3. Security. Protecting privacy and anonymity are always paramount, and that task becomes more complex when an organization uses a patient’s data for purposes that go beyond immediate patient care. This is particularly important given that some health systems, including BIDMC, are moving to the use of private space on public clouds. Organizations need to create data governance frameworks to ensure those protections, and commit money to cybersecurity measures.
For example, organizations need to address issues of staff training, how to handle access to data by visiting workers, how to guard against data breaches, and how to mitigate the damage from any breaches that occur. Existing technologies should meet International Organization for Standardization (ISO) data security standards, and organizations should schedule periodic risk assessment and mitigation of technical, administrative, and physical vulnerabilities.
Large digital data repositories may increase concerns about the security of cloud storage systems and data lakes and may undermine patients’ and clinicians’ trust. Breaches can be costly in both money and institutional reputation. New and potentially expensive approaches may be needed to prevent them, including the development of anonymization algorithms and machine-learning-based security models that can adapt to changing threats and/or circumstances.
4. Support. Organizations need teams with a wide range of skills in data processing and cleaning, statistics, computer science, visualization, operational research and change management, artificial intelligence, and archiving/curation. Of particular importance are “boundary spanners” who can establish links among data science staff, the organization’s management, and its clinicians. They can identify data query priorities that are both organizationally and clinically relevant and can help users of data understand the full range of analysis that is available to them (such as near real-time queries regarding particular patient populations, medications, or treatment outcomes).

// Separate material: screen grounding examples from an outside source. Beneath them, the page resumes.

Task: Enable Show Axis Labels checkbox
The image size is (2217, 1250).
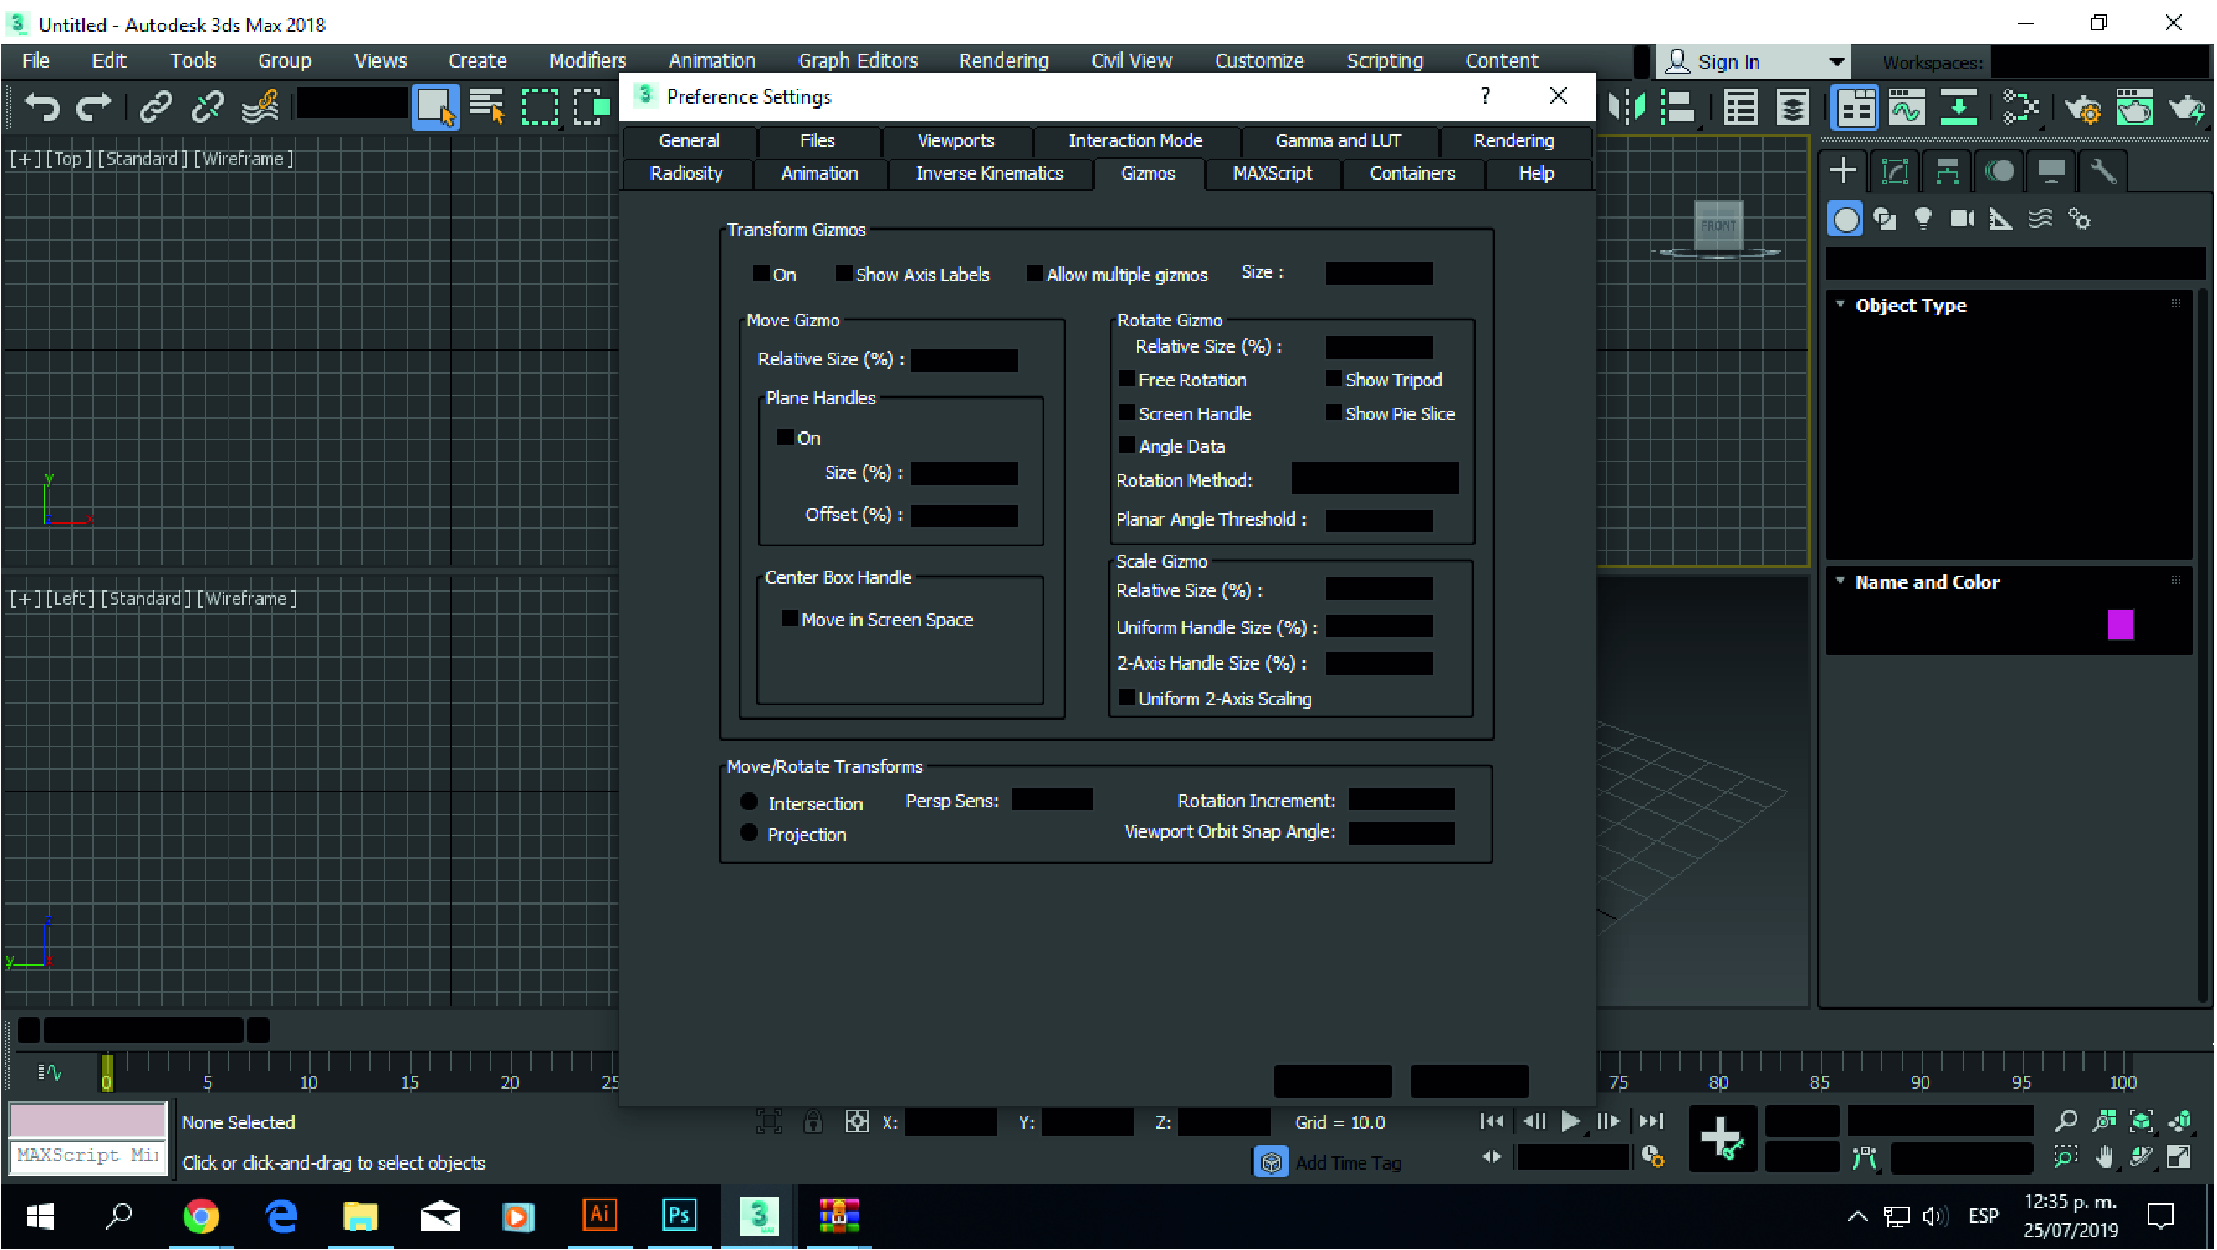Action: 844,274
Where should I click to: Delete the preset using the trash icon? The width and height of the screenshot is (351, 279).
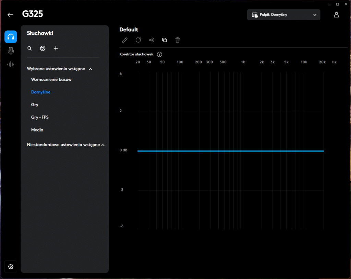178,40
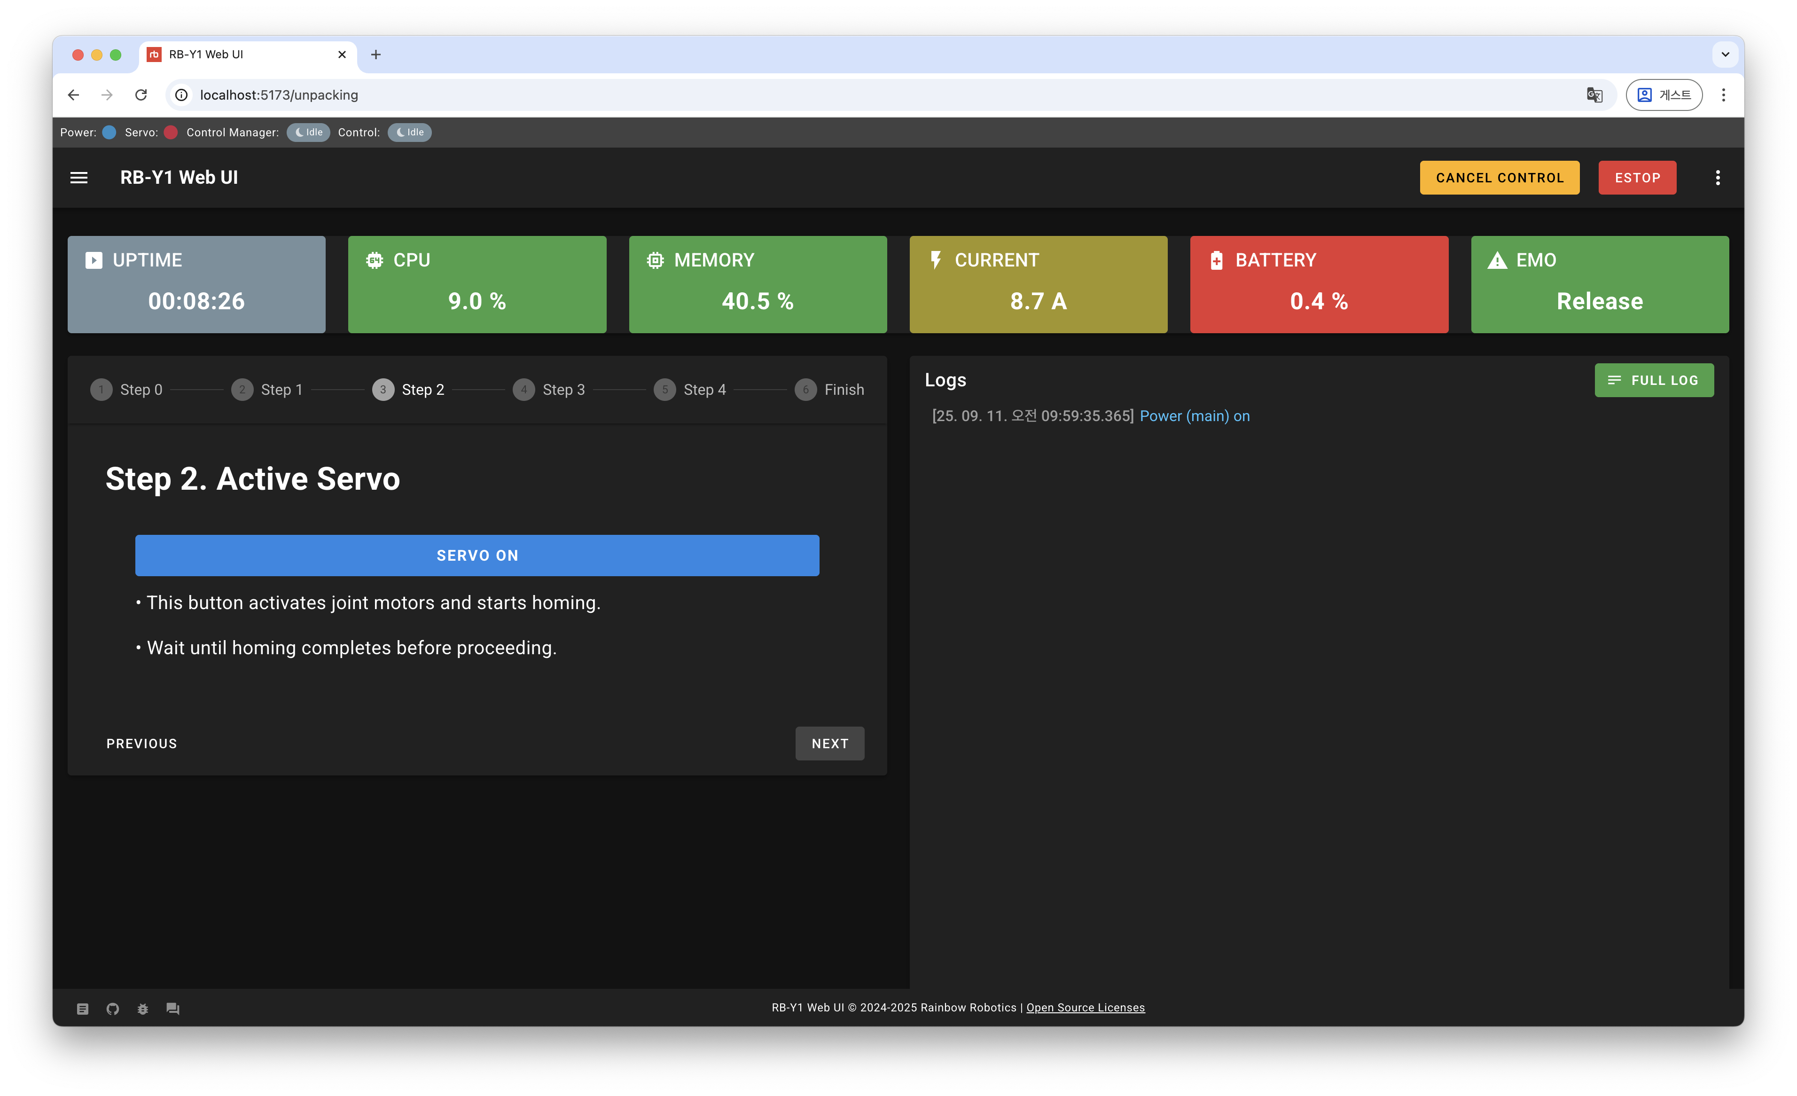The width and height of the screenshot is (1797, 1096).
Task: Open the hamburger navigation menu
Action: pyautogui.click(x=79, y=177)

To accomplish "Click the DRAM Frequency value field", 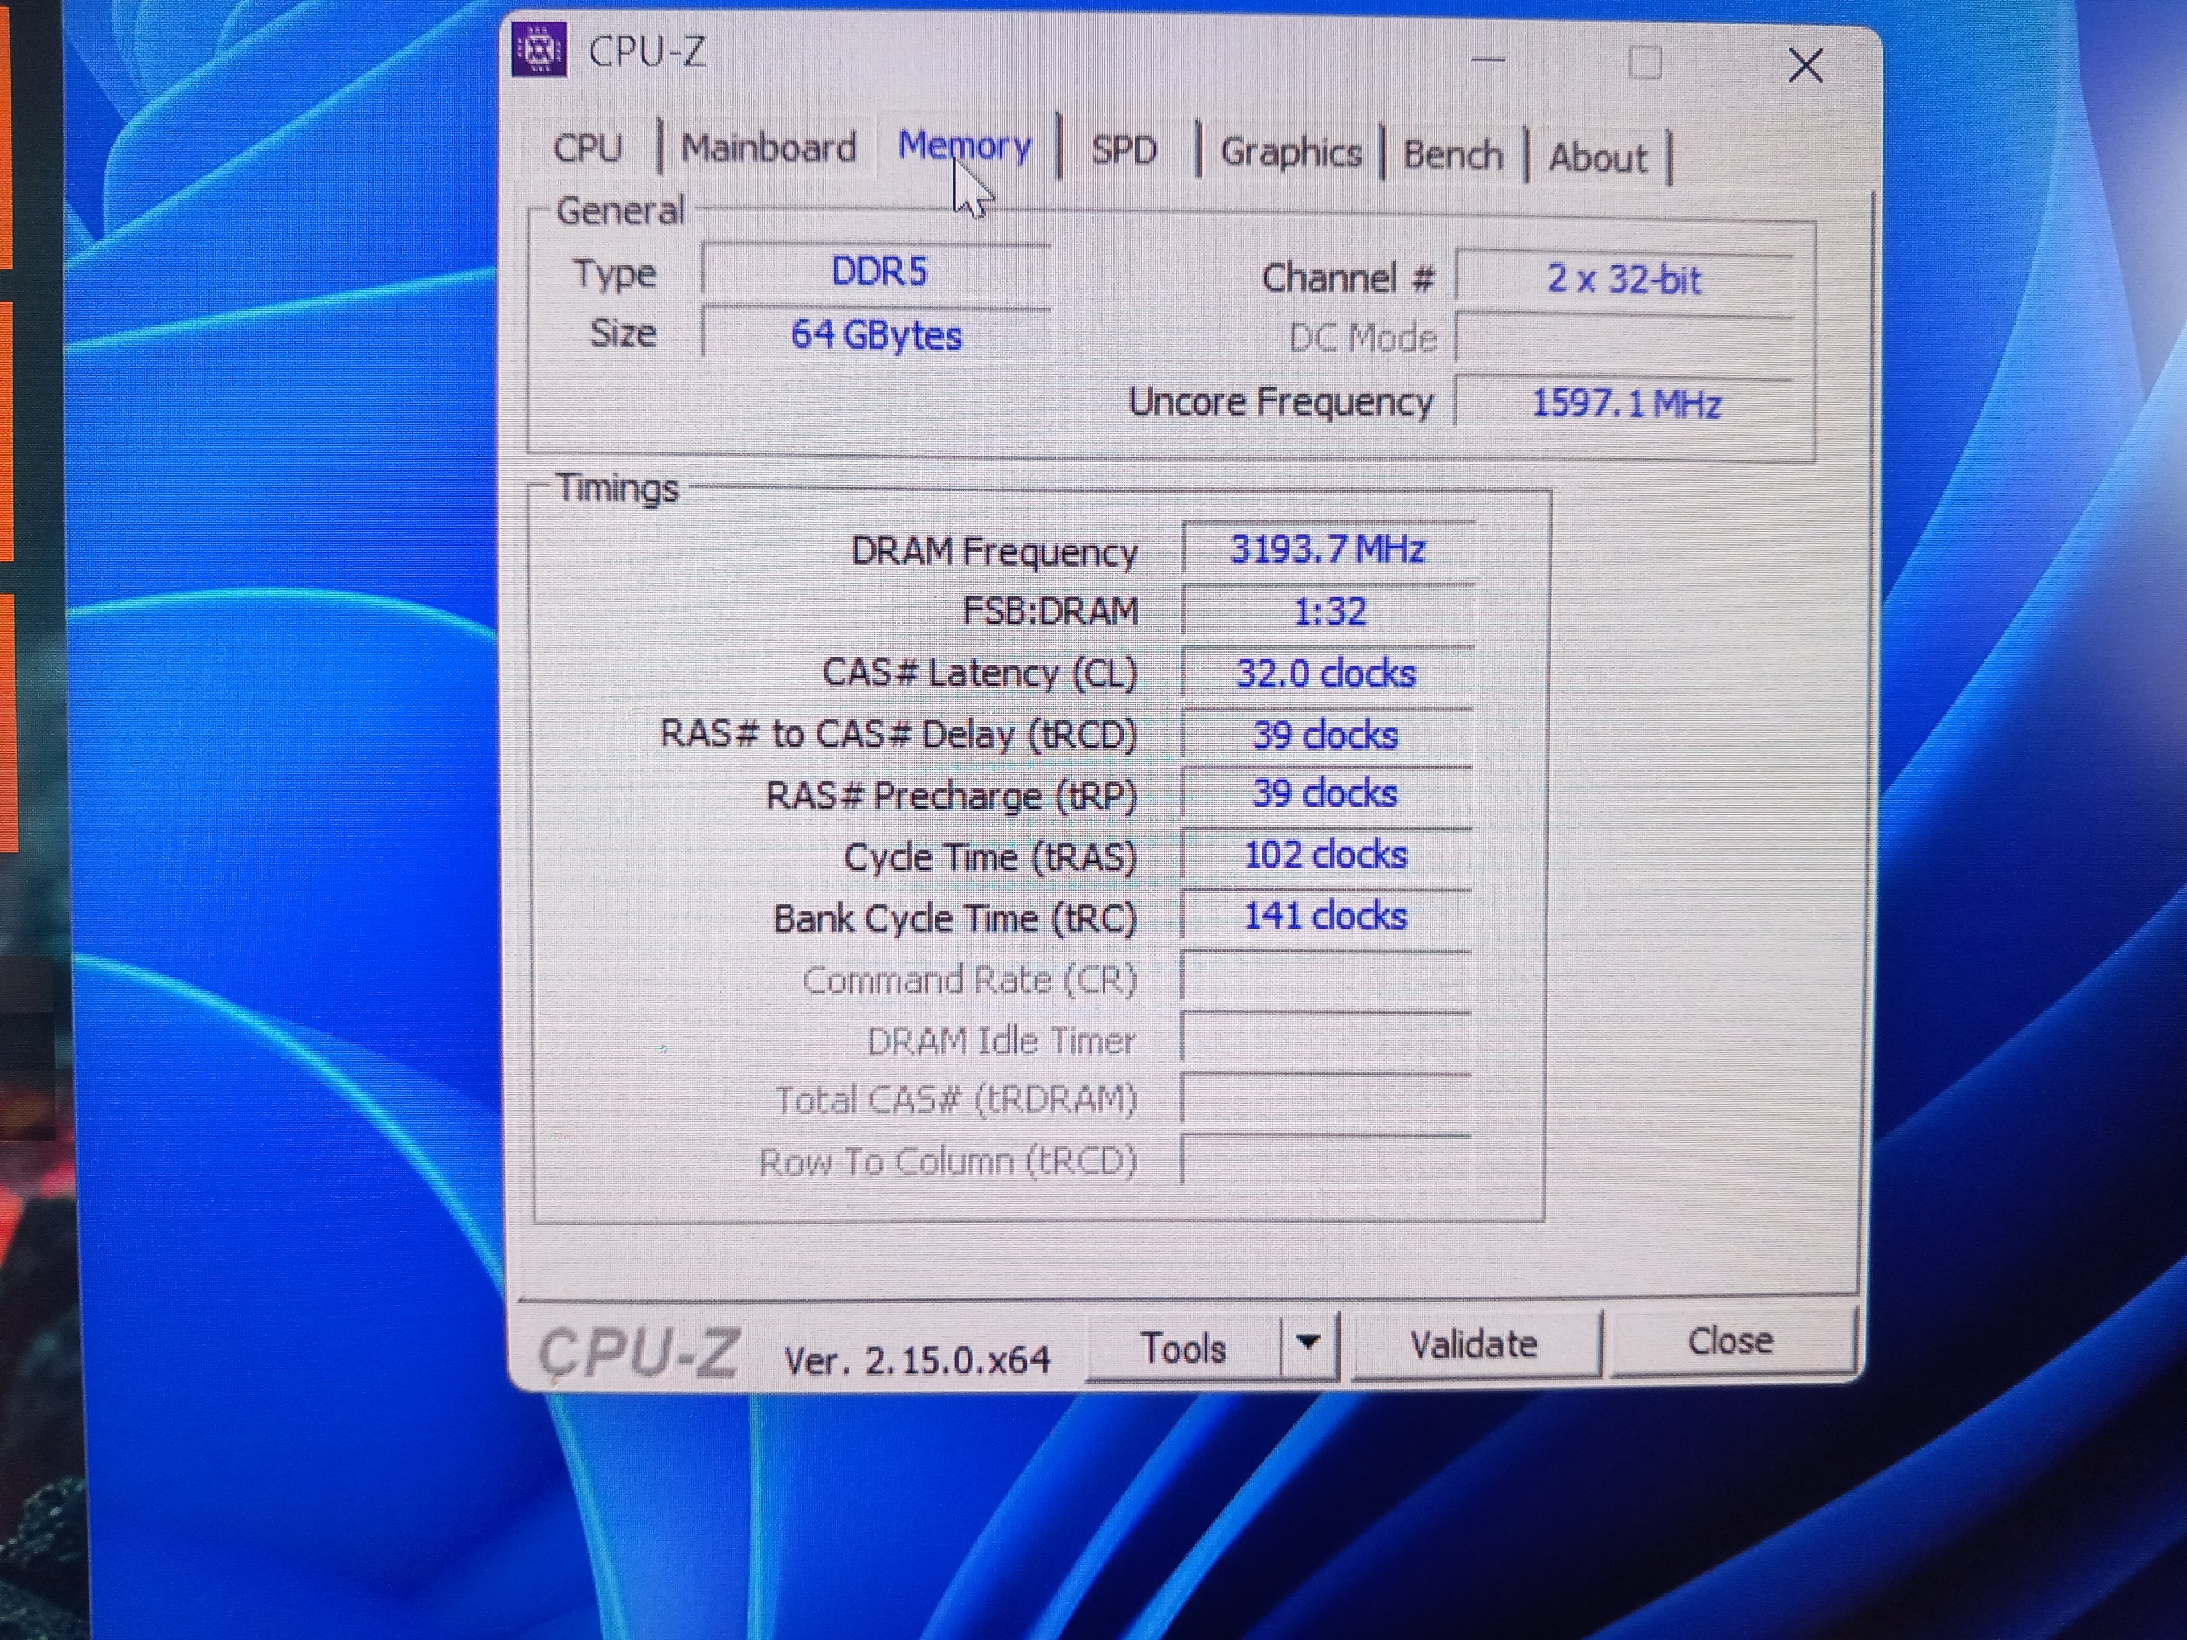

5. Feedback. An effective data science strategy relies not only on well-structured databases and advanced analytics but also on having solid underlying data. Predictive analytics can be extremely valuable but require high-quality data for reliable insights. Strategic approaches to analysis should create a virtuous cycle in which data are repeatedly scrutinized as they are reused for different purposes, driving improvements in data quality. Such work should harness innovative analytical tools that employ artificial intelligence approaches such as machine and deep learning, and a complete service redesign may be required in which insights from data can inform important organizational and service delivery decisions in real time. To achieve this level of effectiveness, frontline staff may need to change how they work in order to incorporate these insights and act on them at the point of care.
Implementation of a data science strategy represents one of the cornerstones of better care, as well as greater operational efficiency and, eventually, more effective approaches to population health. Our health care system will increasingly depend on data to improve care, reduce costs, and expand access.